**QUESTIONS:**
**A.** According to the post on Ontario's feed-in tariff programs, how many megawatts per year will be procured under MicroFIT?
**B.** Set down the stretch from "On June 12, Ontarians" through "the solar PV energy market." in the post on Ontario's feed-in tariff programs, keeping every word as it appears.
**C.** Write the next part of the post on Ontario's feed-in tariff programs, beginning after its last sentence.

**EXTRACTED TEXT:**
Alliance for Renewable Energy

Friday, July 18, 2014

Re-election of Liberal Government means stability for Ontario FIT Programs

On June 12, Ontarians re-elected the Liberal Party government led by new premier Kathleen Wynne – this time with a full majority (more seats than all other parties combined). This means that the provinces two current Feed-in Tariff Programs – MicroFIT for small projects 10 kW and under and FIT for projects up to 500 kW – will be run for another four years, bringing much needed stability particularly to the solar PV energy market.

Under its Long Term Energy Plan (LTEP) released in December 2013, the government has committed to procure 900 MW of new renewable power through the FIT programs by 2018. Procurement under the FIT program will be 150 MW per year and 50 MW per year for MicroFIT. Announcement of the 2014 FIT contract offers is expected before the end of July. As in the previous years, community owned projects will be given priority.

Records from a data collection

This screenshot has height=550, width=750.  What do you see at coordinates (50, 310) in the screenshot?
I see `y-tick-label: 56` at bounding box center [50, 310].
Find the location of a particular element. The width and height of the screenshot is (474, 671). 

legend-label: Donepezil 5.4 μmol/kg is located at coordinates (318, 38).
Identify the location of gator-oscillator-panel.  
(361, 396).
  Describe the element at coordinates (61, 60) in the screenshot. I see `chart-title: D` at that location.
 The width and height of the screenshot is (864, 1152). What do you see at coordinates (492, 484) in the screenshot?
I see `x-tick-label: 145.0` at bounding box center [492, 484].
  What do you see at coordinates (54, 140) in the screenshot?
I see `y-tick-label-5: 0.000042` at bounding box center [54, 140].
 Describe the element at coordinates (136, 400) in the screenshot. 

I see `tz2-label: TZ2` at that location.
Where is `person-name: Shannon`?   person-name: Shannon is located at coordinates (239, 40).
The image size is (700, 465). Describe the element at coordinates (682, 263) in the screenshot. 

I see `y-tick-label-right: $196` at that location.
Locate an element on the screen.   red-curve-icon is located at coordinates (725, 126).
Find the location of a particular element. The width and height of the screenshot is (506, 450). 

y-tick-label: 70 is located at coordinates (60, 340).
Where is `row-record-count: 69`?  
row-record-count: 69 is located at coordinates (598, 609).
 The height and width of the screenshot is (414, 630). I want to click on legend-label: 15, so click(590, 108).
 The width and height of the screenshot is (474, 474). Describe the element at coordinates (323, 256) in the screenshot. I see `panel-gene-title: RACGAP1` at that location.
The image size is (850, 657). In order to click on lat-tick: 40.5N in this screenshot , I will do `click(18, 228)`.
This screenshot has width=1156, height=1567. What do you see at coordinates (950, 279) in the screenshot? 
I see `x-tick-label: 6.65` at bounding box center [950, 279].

**ANSWERS BY TASK:**
**A.** 50 MW per year.

**B.**
On June 12, Ontarians re-elected the Liberal Party government led by new premier Kathleen Wynne – this time with a full majority (more seats than all other parties combined). This means that the provinces two current Feed-in Tariff Programs – MicroFIT for small projects 10 kW and under and FIT for projects up to 500 kW – will be run for another four years, bringing much needed stability particularly to the solar PV energy market.

**C.**
In addition to the FIT programs, the government has committed to procure 280 MW of larger solar, wind, bioenergy, and hydro projects through competitive bidding processes.  Finally, there is a pledge to consider raising the current targets for renewable energy beyond the 12 GW set in the LTEP, although this would depend on a decision not to re-furbish some of the Provinces aging nuclear capacity. The estimated cost of these re-furbishments is increasing and there is mounting pressure to increase renewable targets and purchase hydro power from Quebec instead.

In the three years since the FIT Programs started under the 2009 Green Energy Act, Ontario has attracted more than $27 billion in private sector investment in close to 10,000 MW of renewable power and 30 clean energy companies. This investment has resulted in more than 20,000 jobs. The programs have driven down costs significantly as can be seen by comparing current the 2014 FIT 3.0 tariffs for solar PV with those in the first round.

Solar Rooftop PV System FIT 1.0Cents/kWh FIT 2.xCents/kWh FIT 3.0Cents/kWh
MicroFIT systems < 10 kW roof 80.2 54.9 39.6
FIT systems 10-100 kW 54.8 34.5
FIT systems 10-250 kW 71.3
FIT systems 100-500 kW 53.9 32.9
FIT systems 250-500 kW 63.5

While the current FIT programs are a far cry from the long term comprehensive feed-in tariff procurement process promised in 2010, Ontarians can breath a sigh of relief and look forward to steady increase in renewable power capacity in the coming years.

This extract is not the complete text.